Benchmarking and Error Diagnosis in Multi-Instance Pose Estimation
This work provides a principled benchmark for researchers in computer vision to better understand and improve pose estimation algorithms, though it is incremental as it builds on existing methods.
The authors tackled the problem of diagnosing errors in multi-instance pose estimation by defining three error classes and analyzing their impact on algorithm performance, finding that error types depend heavily on keypoint count and clutter, with tools applied to compare leading methods on the COCO Dataset.

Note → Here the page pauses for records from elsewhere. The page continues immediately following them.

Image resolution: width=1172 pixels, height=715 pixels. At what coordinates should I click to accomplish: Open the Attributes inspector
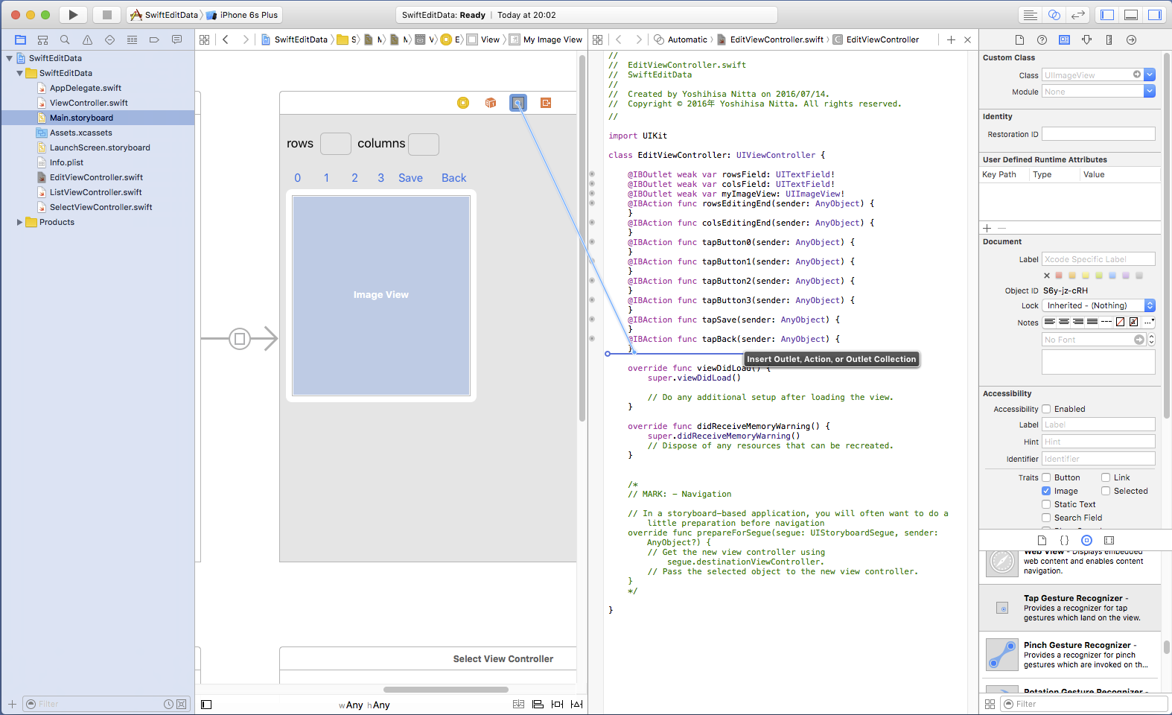click(x=1086, y=39)
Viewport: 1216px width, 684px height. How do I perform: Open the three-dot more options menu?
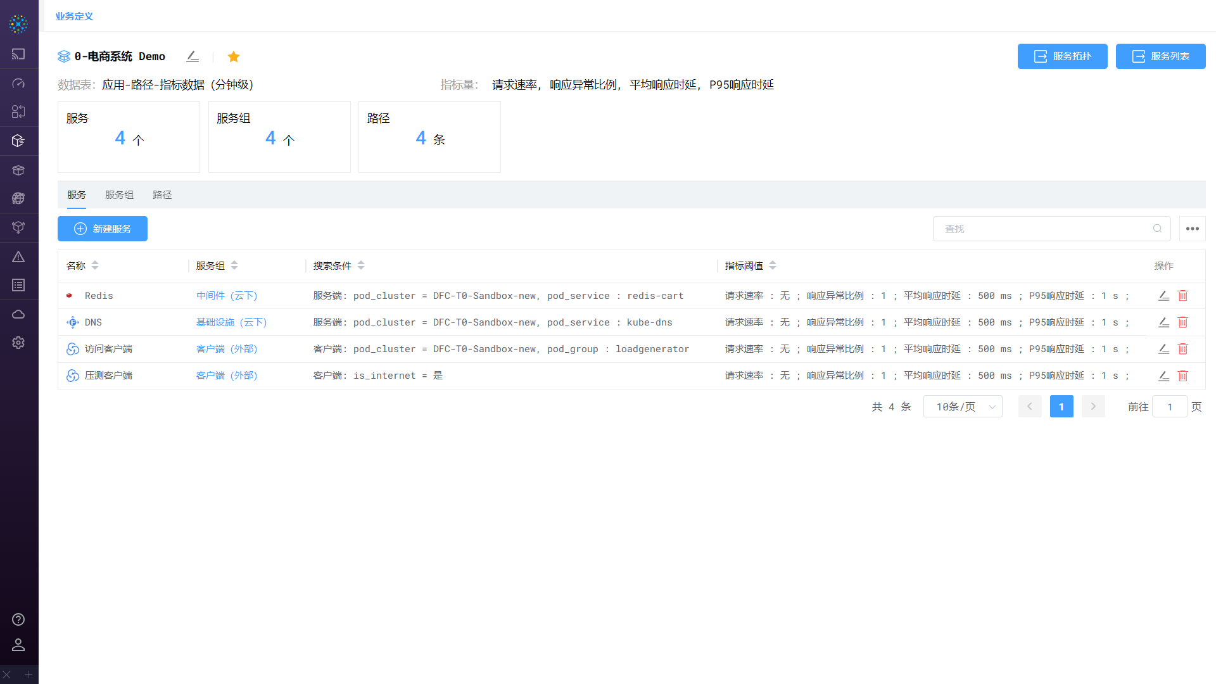(x=1192, y=229)
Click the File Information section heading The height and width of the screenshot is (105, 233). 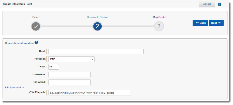14,88
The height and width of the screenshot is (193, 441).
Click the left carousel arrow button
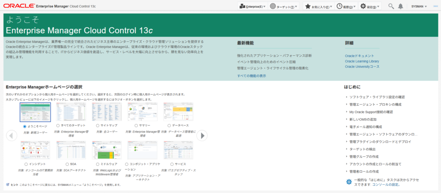[x=11, y=135]
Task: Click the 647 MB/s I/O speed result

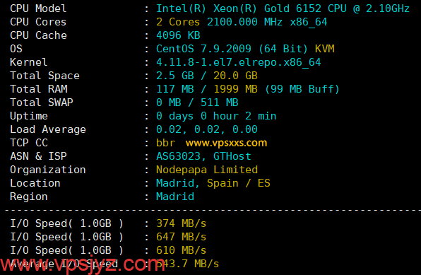Action: (x=182, y=237)
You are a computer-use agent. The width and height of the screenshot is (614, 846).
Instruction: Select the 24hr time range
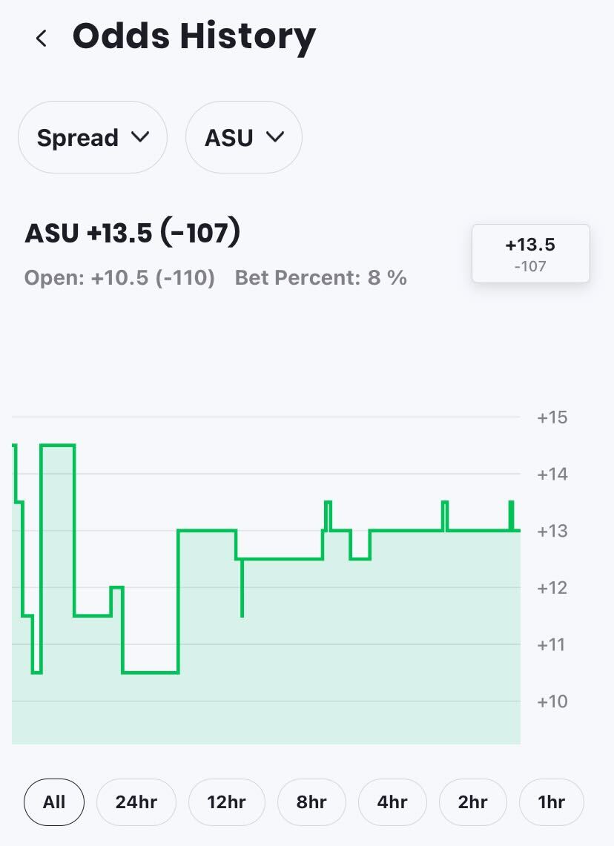tap(136, 802)
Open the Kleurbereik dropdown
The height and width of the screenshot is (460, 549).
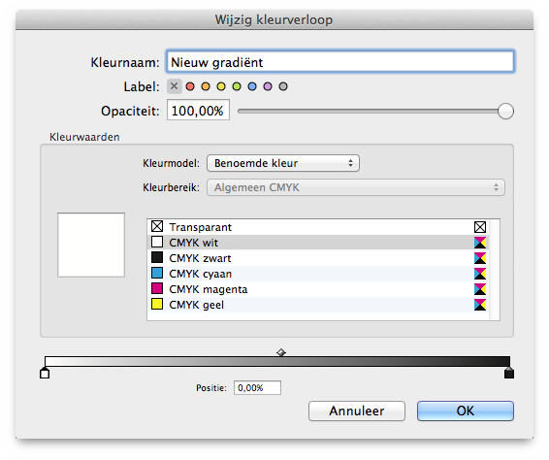tap(356, 187)
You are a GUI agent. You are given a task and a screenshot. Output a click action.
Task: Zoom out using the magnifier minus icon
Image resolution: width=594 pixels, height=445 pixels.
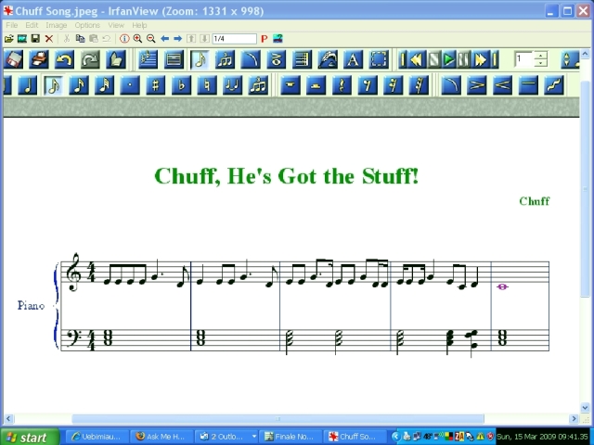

We propose a new method to analyze the impact of errors in algorithms for multi-instance pose estimation and a principled benchmark that can be used to compare them. We define and characterize three classes of errors - localization, scoring, and background - study how they are influenced by instance attributes and their impact on an algorithm's performance. Our technique is applied to compare the two leading methods for human pose estimation on the COCO Dataset, measure the sensitivity of pose estimation with respect to instance size, type and number of visible keypoints, clutter due to multiple instances, and the relative score of instances. The performance of algorithms, and the types of error they make, are highly dependent on all these variables, but mostly on the number of keypoints and the clutter. The analysis and software tools we propose offer a novel and insightful approach for understanding the behavior of pose estimation algorithms and an effective method for measuring their strengths and weaknesses.